Em relação ao perfil dos apostadores, a maioria tem entre 20 e 30 anos, embora as apostas sejam realizadas por indivíduos de diferentes faixas etárias. O valor médio mensal das transferências aumenta conforme a idade: para os mais jovens, o valor gira em torno de R$ 100 por mês, enquanto para os mais velhos o valor ultrapassa R$ 3.000 mensais, de acordo com os dados de agosto de 2024.
Ainda em relação ao perfil dos apostadores, estima-se que, em agosto de 2024, 5 milhões de pessoas pertencentes a famílias beneficiárias do Bolsa Família (PBF) enviaram R$ 3 bilhões às empresas de aposta utilizando a plataforma Pix, sendo a mediana dos valores gastos por pessoa de R$ 100. Dessas pessoas apostadoras, 4 milhões (70%) são chefes de família (quem de fato recebe o benefício) e enviaram R$ 2 bilhões (67%) por Pix para as bets.

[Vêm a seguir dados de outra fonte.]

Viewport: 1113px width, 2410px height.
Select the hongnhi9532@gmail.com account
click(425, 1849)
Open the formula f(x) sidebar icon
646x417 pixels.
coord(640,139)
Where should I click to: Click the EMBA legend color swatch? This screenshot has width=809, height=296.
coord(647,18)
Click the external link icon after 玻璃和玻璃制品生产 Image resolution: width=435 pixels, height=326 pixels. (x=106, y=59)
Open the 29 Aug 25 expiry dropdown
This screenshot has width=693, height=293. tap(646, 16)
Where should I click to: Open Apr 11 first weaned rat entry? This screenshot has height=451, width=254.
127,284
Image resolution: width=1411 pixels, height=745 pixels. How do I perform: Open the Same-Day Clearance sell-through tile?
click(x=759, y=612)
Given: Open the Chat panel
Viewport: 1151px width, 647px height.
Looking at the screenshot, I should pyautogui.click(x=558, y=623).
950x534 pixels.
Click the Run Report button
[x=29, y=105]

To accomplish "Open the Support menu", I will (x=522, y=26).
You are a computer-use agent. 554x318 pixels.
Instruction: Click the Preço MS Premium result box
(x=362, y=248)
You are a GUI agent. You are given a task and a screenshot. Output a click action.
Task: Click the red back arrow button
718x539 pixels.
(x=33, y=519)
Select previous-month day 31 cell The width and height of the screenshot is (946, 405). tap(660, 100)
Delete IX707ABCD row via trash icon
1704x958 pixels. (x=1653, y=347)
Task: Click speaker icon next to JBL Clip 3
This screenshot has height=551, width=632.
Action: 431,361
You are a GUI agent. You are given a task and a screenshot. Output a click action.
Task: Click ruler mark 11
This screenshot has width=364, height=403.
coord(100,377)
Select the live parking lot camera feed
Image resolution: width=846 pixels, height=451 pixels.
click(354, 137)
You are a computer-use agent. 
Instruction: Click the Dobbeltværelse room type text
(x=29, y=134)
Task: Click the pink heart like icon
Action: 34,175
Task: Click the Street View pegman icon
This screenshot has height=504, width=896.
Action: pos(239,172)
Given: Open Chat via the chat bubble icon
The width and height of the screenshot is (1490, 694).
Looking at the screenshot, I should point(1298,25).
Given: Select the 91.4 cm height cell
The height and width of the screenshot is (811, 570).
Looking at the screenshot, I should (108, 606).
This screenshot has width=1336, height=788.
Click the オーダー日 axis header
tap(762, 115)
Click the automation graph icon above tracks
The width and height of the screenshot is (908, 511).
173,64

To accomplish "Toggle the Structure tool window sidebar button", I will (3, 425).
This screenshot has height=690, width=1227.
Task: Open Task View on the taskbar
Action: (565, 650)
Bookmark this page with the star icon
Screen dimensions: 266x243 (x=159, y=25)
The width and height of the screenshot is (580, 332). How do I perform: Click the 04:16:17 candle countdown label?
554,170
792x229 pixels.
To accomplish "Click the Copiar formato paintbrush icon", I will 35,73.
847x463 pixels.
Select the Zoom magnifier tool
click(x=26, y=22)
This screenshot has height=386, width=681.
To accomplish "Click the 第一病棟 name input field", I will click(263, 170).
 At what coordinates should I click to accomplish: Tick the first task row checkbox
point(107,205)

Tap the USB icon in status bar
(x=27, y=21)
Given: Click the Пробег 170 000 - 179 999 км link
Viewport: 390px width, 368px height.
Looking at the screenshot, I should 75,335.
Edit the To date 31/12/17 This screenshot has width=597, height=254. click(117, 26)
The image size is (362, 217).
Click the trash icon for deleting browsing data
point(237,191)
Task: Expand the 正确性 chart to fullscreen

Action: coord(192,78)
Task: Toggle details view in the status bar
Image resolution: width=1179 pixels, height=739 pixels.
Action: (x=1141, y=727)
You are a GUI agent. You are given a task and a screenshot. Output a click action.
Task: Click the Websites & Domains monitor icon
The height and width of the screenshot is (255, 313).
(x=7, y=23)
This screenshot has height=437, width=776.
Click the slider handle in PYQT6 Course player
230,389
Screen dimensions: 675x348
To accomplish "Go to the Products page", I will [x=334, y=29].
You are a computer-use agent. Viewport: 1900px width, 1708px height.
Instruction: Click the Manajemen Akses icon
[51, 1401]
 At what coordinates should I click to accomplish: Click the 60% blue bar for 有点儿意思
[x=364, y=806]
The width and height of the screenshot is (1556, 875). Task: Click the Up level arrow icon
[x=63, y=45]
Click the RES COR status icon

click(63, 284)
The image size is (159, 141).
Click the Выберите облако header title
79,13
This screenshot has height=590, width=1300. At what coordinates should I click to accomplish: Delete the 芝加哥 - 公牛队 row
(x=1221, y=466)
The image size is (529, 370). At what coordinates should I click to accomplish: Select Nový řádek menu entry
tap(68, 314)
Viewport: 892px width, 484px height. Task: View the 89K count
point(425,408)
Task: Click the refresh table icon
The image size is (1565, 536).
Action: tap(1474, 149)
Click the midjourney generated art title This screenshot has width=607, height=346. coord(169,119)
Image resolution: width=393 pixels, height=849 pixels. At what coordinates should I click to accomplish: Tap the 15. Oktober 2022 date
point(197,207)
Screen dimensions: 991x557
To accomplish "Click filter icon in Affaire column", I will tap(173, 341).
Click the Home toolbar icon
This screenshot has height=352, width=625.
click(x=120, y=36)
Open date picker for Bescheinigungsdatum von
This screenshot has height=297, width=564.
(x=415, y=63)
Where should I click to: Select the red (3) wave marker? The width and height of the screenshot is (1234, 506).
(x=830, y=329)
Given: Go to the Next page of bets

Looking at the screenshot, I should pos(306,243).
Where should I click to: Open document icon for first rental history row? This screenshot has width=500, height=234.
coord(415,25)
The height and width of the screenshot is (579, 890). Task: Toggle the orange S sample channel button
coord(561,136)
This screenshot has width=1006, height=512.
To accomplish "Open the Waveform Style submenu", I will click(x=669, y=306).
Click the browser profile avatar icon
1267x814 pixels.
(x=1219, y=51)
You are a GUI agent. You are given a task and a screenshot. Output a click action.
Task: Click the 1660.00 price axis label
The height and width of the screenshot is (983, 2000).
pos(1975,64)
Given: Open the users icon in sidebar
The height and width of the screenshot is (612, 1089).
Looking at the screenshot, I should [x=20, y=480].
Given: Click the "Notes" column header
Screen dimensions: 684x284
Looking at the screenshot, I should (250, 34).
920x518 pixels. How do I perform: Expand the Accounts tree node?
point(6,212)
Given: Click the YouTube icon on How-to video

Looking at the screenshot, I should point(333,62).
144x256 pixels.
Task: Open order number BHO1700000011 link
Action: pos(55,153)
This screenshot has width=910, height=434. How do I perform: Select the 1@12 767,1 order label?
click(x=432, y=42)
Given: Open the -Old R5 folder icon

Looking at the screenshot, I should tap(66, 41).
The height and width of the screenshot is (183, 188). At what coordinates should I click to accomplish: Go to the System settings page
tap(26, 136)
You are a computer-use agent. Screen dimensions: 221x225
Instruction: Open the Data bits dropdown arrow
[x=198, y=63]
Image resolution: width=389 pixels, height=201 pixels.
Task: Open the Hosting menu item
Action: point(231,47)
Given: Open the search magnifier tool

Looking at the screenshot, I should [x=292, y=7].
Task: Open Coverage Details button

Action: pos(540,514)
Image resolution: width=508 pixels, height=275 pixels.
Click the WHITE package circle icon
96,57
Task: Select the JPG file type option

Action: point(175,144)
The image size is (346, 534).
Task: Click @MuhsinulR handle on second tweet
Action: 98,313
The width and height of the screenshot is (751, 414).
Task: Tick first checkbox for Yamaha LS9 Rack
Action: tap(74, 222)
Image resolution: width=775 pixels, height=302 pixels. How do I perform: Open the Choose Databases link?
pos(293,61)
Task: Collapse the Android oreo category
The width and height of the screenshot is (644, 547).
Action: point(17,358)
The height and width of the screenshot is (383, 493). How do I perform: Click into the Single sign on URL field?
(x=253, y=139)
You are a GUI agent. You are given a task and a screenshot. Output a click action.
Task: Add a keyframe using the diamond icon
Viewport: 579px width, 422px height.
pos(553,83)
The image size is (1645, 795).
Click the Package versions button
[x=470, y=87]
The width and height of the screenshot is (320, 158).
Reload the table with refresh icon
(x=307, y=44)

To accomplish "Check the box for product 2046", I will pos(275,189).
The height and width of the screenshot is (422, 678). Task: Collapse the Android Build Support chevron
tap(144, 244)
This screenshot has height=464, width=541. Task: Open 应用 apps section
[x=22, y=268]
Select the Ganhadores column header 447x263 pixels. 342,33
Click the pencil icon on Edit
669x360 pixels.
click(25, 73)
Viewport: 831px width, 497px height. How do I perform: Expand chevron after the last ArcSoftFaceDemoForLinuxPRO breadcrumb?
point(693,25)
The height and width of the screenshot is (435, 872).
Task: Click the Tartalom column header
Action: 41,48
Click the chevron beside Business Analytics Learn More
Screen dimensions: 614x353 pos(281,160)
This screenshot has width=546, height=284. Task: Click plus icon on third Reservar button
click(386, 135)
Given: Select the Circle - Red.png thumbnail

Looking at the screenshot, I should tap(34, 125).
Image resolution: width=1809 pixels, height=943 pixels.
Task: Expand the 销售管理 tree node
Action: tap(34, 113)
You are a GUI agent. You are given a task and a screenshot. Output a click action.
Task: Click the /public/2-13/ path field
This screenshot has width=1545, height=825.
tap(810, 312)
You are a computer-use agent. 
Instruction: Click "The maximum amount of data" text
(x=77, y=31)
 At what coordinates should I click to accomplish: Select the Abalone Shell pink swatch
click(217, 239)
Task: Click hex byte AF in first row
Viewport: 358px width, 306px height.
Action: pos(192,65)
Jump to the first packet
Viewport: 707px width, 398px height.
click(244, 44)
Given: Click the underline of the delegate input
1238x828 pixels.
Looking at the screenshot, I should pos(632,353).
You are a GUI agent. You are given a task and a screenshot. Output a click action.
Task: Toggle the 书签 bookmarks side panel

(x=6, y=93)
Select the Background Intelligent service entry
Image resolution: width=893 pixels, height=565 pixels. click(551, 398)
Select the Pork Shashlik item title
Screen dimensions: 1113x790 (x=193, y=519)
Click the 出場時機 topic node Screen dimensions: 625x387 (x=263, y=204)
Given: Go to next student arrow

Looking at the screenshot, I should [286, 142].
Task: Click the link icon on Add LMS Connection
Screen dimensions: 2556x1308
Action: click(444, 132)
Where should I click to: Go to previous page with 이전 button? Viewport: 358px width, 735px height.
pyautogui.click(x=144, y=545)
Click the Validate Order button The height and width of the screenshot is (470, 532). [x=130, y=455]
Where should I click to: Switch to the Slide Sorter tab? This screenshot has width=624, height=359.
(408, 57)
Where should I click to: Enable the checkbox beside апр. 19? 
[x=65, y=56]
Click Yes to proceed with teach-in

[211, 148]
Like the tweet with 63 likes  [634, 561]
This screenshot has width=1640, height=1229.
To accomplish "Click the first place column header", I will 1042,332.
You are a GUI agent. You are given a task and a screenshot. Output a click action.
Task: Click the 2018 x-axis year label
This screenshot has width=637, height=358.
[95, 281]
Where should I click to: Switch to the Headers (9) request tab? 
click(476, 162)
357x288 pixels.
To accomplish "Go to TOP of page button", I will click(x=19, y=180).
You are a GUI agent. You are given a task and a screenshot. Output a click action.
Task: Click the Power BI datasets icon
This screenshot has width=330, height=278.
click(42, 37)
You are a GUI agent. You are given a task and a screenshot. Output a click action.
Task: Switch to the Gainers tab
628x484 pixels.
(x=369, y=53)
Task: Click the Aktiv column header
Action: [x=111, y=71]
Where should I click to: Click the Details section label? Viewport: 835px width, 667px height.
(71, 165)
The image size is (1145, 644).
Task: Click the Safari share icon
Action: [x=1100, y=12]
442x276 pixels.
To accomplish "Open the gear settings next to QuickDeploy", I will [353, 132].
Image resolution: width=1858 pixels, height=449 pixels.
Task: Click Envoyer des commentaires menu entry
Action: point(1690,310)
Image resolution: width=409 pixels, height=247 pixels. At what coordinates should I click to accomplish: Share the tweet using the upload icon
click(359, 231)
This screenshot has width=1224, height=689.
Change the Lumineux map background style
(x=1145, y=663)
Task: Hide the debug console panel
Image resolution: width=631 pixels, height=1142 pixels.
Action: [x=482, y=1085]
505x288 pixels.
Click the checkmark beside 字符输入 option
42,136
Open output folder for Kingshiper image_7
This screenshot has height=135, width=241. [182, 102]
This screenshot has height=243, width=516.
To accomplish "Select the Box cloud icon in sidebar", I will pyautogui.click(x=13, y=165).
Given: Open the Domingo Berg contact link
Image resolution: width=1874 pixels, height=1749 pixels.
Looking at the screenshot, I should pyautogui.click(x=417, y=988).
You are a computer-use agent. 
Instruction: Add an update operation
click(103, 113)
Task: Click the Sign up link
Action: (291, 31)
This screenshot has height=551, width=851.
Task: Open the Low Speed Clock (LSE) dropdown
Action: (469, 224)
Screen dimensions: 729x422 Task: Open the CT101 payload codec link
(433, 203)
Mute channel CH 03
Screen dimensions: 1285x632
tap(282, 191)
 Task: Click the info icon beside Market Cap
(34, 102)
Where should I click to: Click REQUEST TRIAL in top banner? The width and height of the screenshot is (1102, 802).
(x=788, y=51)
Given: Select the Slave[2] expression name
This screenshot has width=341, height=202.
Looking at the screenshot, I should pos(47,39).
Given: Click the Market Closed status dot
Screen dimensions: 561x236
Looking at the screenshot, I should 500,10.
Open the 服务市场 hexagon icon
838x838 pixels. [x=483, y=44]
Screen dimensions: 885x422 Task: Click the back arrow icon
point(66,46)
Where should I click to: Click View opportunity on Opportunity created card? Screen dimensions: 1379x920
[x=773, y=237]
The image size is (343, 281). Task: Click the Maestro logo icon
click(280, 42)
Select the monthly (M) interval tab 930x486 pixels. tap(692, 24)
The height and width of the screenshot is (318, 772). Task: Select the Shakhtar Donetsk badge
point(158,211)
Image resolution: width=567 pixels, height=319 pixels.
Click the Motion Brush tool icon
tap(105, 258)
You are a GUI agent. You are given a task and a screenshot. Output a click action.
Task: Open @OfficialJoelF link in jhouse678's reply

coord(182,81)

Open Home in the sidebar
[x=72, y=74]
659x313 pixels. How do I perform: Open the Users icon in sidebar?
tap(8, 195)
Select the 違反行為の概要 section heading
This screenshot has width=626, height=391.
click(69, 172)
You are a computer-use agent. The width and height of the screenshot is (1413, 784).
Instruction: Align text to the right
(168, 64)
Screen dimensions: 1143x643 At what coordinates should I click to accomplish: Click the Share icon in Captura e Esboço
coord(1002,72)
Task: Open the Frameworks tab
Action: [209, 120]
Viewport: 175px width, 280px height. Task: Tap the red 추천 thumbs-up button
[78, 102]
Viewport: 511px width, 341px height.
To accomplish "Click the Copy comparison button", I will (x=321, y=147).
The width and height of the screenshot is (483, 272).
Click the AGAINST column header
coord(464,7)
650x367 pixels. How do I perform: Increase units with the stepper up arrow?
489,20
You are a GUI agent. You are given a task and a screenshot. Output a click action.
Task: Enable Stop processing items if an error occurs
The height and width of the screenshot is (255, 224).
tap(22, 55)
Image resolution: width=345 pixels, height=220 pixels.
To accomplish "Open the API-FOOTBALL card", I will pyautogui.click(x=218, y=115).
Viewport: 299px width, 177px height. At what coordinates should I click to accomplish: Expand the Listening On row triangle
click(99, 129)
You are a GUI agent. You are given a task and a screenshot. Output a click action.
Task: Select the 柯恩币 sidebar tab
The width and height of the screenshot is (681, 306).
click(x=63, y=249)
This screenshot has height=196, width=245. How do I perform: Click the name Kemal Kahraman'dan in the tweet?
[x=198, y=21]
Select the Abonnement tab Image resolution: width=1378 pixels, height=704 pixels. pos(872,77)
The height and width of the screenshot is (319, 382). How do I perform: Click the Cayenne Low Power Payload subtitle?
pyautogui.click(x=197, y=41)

Esses números se originam de um primeiro levantamento feito pelo BCB, com base em estimativas de valores apostados em agosto de 2024 a partir de transações via Pix. Para identificar as pessoas em grande vulnerabilidade financeira, utilizou-se a informação de beneficiários do PBF existente em dezembro de 2023. Cerca de 17% desses cadastrados apostaram em período. A proporção de apostadores é praticamente o mesmo quando se examina apenas quem de fato recebe o benefício governamental, os chefes de família. Esses resultados estão em linha com outros levantamentos que apontam as famílias de baixa renda como as mais prejudicadas pela atividade das apostas esportivas.
Tema em debate no Senado
O Plenário do Senado discutiu, em 23 de setembro, os impactos do mercado de apostas on-line no Brasil, as chamadas “bets”. Os parlamentares alertaram para o crescimento do vício em jogos e para o uso de benefícios sociais no pagamento das apostas. O senador Izalci Lucas (PL-DF) criticou a falta de controle do governo e destacou que a regulamentação em tramitação no Senado ainda não oferece soluções eficazes.